I expressed the view that it was unlikely that psychopathy was among her vast catalogue of personality defects, a moody pregnancy notwithstanding.
‘She’s quite capable of boring someone to death, and I wouldn’t have been in the least surprised if Spangler had woken up next to her one morning and opted for suicide, but in the current situation the dismemberment rules that out.’
Under normal circumstances, such a remark would have prompted a sharp response from Mother, and I detected the automatic beginning of one, but she checked herself, realising, I suppose, that the days of leaping to Darlene’s defence were over.
‘I imagine Darlene is in a state of shock,’ she said. ‘She no doubt believes that Brian had something to do with Captain Brisket’s death. I’m sure she’ll realise how absurd this is.’

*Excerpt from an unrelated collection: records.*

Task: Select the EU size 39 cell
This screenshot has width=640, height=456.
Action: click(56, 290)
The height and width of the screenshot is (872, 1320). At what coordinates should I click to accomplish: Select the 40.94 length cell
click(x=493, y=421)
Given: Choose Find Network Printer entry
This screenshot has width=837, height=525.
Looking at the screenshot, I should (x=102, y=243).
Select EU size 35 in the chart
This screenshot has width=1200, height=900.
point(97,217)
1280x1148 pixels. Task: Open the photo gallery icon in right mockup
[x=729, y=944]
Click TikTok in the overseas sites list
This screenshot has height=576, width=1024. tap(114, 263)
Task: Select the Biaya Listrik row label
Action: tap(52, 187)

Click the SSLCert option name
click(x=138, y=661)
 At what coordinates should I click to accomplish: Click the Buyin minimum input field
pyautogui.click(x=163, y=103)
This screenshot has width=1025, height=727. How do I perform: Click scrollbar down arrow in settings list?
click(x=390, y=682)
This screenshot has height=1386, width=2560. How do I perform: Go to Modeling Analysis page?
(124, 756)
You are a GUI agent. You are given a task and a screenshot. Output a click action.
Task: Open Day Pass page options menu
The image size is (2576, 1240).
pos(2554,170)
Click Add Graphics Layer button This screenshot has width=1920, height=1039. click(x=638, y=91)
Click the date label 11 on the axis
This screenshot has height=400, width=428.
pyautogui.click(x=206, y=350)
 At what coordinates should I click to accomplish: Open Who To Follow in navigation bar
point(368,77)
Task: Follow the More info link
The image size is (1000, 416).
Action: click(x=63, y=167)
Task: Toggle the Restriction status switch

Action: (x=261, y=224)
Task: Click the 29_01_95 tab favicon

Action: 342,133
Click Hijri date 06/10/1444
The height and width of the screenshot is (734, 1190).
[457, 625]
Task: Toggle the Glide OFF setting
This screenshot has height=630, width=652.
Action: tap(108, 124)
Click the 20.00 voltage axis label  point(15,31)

‘Is there anybody else who’d want to put Brian in this terrible position?’ Clutterbuck asked, and the obvious, disingenuous nature of the question — which Mother missed — indicated that Brian had told him about his affair with Sarah Goodenough in Maryborough. Without embarrassment or reticence, Mother sketched the facts of Brian’s grim little adultery and its consequences. It was possible, she said, that Sarah Goodenough had an agent in Melbourne who was charged with harassing Brian, but it beggared belief that such a person would be licensed to kill and butcher an essentially innocent man — a man whose only crime was to fall in love with Darlene.
‘And that,’ Mother said firmly, ‘is not a crime.’
‘Just a gross error of taste,’ I said.